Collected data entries

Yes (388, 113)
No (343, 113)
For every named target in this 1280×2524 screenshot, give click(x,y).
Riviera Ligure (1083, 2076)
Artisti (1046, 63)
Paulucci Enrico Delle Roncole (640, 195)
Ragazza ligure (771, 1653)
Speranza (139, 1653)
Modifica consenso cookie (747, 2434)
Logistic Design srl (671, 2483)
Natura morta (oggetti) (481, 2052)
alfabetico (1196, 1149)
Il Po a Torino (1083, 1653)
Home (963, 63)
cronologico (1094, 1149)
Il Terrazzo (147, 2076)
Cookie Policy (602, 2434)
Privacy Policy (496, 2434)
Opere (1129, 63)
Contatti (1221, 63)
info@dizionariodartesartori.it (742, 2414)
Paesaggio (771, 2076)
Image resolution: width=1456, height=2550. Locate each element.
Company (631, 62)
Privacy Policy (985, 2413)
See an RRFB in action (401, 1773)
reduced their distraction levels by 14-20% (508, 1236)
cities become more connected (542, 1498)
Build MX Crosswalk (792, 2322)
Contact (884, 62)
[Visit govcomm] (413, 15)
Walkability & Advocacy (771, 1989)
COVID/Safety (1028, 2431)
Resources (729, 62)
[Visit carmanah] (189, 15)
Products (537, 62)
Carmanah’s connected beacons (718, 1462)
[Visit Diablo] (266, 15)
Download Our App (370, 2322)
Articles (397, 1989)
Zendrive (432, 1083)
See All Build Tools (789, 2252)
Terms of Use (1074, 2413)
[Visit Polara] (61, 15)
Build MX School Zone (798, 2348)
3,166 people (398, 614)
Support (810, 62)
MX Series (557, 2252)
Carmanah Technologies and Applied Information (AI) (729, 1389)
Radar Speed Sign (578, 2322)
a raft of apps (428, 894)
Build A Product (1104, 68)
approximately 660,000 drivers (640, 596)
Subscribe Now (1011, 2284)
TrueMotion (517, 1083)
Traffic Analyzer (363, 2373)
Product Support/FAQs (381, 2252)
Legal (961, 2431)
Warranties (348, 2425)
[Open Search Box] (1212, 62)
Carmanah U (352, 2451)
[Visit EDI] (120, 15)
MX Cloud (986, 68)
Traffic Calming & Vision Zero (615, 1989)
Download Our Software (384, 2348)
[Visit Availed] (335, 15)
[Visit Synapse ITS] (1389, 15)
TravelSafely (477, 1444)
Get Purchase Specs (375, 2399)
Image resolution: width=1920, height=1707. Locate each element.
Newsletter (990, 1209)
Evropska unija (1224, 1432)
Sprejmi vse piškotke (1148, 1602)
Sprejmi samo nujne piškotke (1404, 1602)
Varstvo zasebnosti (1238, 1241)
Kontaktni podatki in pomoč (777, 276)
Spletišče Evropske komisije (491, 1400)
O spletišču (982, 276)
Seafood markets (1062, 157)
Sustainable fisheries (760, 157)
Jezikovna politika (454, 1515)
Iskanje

*Directions*: Exactly as they appear above, write out the line containing "Varstvo zasebnosti (1238, 1241)" and each line that comes after it in the records.

*Finished exercise*:
Varstvo zasebnosti (1238, 1241)
Kontaktni podatki in pomoč (777, 276)
Spletišče Evropske komisije (491, 1400)
O spletišču (982, 276)
Seafood markets (1062, 157)
Sustainable fisheries (760, 157)
Jezikovna politika (454, 1515)
Iskanje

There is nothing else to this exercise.